The answer must be every line of the data that holds the word "commits".
GIVEN RECORDS Block Start
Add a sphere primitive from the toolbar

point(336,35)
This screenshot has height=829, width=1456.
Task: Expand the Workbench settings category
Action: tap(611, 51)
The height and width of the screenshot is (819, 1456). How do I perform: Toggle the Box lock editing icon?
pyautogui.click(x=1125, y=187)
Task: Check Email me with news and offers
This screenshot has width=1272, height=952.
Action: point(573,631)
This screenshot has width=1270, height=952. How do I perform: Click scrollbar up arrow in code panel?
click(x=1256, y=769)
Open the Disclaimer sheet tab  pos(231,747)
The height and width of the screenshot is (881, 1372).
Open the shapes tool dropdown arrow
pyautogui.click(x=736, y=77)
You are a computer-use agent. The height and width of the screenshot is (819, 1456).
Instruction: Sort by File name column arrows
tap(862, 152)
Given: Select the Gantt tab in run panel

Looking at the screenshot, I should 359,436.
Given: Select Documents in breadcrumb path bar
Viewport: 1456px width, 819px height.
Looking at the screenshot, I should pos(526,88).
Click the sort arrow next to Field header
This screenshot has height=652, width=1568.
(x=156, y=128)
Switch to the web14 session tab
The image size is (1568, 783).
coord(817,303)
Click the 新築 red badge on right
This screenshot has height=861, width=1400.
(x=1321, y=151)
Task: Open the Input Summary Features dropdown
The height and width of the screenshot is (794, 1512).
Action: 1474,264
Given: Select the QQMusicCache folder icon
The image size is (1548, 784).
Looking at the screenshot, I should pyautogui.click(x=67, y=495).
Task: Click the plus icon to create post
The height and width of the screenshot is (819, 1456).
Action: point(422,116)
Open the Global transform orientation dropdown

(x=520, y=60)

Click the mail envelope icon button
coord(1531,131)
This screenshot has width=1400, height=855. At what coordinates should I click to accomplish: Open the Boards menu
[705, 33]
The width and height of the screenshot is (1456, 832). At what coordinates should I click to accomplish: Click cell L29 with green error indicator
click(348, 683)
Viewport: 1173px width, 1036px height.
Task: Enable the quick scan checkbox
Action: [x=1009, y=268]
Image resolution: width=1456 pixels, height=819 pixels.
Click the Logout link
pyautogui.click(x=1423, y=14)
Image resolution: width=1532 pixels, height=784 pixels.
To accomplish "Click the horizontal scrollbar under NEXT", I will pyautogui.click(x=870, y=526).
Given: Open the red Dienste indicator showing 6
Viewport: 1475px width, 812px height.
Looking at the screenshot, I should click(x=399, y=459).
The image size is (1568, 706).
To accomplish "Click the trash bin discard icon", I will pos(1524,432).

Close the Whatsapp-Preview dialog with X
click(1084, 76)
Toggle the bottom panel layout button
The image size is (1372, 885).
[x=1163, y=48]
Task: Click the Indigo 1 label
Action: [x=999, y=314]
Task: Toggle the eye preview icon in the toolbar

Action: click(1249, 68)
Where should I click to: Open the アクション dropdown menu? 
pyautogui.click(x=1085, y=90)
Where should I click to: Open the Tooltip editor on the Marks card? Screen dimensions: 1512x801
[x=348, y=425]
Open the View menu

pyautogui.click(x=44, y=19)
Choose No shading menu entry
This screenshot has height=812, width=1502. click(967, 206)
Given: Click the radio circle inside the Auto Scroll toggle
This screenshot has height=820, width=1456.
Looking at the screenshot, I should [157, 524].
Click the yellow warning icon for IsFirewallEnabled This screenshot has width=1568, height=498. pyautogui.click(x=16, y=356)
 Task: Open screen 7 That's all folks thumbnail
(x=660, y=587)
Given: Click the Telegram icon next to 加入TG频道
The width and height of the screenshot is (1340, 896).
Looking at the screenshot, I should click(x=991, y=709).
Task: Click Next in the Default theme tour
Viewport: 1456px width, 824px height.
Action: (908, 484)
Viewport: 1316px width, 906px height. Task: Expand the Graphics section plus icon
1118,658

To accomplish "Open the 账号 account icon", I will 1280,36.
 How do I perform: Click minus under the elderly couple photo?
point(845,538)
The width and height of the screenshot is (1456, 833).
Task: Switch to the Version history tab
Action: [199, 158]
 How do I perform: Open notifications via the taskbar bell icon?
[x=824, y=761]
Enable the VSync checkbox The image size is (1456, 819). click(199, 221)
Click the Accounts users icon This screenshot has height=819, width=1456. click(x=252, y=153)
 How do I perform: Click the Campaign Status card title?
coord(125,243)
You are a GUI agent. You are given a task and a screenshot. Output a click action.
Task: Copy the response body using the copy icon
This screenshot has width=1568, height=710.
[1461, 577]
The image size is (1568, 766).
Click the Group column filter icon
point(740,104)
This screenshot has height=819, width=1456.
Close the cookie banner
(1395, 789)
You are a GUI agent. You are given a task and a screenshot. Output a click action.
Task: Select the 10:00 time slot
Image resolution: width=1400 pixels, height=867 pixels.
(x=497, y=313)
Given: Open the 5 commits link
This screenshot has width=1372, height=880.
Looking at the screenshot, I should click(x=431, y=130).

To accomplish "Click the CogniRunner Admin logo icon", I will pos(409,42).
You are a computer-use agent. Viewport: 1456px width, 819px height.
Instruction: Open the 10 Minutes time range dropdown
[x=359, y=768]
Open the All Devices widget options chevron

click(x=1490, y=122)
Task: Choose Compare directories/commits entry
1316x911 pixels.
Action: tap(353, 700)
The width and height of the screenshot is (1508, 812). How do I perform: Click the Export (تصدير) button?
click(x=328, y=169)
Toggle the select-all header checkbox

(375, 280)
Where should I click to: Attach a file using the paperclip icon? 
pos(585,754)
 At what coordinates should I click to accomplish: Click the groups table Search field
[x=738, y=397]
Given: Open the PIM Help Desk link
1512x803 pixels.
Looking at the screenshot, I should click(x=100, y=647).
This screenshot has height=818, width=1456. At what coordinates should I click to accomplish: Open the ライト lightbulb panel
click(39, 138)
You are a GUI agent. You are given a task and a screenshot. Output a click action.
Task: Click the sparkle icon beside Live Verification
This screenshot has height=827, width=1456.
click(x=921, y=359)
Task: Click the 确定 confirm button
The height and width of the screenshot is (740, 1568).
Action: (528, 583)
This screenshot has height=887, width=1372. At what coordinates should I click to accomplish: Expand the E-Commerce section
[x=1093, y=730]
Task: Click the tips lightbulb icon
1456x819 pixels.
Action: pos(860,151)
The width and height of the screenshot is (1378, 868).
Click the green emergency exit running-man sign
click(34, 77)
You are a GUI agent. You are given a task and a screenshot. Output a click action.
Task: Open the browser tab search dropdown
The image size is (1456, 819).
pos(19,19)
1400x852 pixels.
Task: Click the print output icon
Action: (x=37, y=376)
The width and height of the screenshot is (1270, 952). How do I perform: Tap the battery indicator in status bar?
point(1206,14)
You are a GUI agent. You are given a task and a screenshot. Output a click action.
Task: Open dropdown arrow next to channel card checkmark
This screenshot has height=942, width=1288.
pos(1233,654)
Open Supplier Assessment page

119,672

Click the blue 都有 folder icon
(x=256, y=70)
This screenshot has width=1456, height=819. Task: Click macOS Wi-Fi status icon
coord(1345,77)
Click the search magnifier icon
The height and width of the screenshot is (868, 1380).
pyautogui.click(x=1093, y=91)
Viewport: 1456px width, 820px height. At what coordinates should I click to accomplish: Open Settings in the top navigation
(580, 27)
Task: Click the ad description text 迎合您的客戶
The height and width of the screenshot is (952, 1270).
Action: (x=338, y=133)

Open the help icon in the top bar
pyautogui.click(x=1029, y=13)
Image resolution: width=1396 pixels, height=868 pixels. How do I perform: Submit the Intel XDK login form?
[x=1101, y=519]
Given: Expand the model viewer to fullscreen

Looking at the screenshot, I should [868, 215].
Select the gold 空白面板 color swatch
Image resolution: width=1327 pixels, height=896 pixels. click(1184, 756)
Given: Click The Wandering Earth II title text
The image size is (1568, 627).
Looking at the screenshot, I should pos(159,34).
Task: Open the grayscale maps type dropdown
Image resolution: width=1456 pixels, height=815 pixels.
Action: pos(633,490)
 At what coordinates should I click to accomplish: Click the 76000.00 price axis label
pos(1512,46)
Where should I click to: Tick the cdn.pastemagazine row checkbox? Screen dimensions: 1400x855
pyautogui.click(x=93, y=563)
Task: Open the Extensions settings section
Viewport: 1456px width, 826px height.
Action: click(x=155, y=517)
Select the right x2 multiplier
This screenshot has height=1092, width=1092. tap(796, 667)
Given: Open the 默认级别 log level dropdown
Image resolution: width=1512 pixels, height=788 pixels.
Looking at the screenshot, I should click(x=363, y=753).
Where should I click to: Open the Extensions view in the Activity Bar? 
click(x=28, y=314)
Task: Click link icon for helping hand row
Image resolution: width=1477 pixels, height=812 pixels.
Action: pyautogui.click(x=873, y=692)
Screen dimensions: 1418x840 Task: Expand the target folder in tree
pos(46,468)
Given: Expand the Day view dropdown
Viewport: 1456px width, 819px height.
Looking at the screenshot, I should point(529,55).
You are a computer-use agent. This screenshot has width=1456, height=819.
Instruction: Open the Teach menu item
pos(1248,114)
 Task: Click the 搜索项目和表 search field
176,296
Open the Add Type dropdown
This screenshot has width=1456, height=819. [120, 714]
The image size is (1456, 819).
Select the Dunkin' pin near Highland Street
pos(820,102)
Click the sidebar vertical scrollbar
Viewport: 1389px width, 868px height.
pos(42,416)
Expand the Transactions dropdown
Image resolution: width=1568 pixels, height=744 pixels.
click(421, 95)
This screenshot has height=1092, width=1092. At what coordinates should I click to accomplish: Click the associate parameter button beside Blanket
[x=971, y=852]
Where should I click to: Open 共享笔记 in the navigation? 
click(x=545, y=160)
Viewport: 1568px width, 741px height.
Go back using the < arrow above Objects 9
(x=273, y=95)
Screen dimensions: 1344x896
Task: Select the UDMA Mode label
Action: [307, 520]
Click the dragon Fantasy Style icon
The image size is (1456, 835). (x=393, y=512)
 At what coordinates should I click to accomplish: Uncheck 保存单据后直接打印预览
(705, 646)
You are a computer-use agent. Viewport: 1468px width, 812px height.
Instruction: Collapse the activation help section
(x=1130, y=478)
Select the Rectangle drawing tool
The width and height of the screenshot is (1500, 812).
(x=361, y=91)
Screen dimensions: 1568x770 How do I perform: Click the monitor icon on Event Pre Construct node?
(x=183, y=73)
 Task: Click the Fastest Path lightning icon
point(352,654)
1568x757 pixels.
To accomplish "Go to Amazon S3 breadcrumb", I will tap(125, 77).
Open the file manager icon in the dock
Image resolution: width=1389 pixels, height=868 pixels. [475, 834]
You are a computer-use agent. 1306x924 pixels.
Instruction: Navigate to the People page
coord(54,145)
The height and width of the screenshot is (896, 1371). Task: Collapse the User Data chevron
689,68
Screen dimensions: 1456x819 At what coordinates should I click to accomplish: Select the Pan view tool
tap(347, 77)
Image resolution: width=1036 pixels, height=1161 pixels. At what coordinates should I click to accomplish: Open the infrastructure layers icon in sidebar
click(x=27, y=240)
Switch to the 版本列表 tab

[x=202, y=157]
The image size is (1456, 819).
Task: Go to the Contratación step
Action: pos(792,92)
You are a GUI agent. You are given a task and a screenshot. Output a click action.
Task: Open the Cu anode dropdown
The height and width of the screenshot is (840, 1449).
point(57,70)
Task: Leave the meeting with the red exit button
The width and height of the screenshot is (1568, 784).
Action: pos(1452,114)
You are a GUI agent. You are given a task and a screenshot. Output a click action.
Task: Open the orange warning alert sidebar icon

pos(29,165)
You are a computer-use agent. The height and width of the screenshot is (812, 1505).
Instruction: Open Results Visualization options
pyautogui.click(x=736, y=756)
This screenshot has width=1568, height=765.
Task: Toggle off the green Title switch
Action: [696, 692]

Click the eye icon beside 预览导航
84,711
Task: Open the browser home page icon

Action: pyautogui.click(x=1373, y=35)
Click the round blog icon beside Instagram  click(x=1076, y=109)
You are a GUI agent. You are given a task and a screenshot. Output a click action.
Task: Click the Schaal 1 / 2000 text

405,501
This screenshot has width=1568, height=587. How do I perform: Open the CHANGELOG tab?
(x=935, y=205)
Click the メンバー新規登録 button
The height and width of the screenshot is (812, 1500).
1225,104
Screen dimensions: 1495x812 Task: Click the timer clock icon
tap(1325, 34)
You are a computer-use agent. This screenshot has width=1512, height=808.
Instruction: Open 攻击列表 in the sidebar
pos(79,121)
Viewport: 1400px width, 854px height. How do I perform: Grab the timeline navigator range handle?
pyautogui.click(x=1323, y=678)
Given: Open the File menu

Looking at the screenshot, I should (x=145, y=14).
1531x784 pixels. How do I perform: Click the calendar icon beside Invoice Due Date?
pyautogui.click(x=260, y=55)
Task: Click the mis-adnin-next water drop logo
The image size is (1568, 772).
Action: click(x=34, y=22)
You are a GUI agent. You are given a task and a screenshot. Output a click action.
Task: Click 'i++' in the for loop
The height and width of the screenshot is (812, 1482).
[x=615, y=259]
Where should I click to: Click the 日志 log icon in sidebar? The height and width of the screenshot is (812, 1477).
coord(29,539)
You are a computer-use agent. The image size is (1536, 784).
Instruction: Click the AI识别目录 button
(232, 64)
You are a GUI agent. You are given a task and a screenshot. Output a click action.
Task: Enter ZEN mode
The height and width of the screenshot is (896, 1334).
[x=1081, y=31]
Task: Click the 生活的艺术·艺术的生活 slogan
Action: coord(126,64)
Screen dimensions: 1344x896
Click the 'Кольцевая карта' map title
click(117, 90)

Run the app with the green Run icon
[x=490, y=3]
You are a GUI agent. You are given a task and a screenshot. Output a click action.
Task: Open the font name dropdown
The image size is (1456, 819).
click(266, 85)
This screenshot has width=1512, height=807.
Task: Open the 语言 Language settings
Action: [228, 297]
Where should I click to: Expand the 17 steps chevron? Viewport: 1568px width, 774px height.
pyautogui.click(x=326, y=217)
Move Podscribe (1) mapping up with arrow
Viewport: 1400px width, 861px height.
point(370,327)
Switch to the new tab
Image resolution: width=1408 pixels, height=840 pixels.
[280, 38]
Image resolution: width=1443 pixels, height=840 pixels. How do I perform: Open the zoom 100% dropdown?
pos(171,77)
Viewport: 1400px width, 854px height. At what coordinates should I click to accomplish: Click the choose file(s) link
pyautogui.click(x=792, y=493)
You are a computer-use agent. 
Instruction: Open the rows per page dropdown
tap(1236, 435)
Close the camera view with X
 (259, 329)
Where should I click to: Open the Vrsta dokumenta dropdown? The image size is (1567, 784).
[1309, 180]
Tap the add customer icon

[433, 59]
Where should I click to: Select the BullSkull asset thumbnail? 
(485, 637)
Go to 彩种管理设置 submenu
GIVEN RECORDS Block End
> **ANSWER BOX**:
Given: Open the 5 commits link
Task: Choose Compare directories/commits entry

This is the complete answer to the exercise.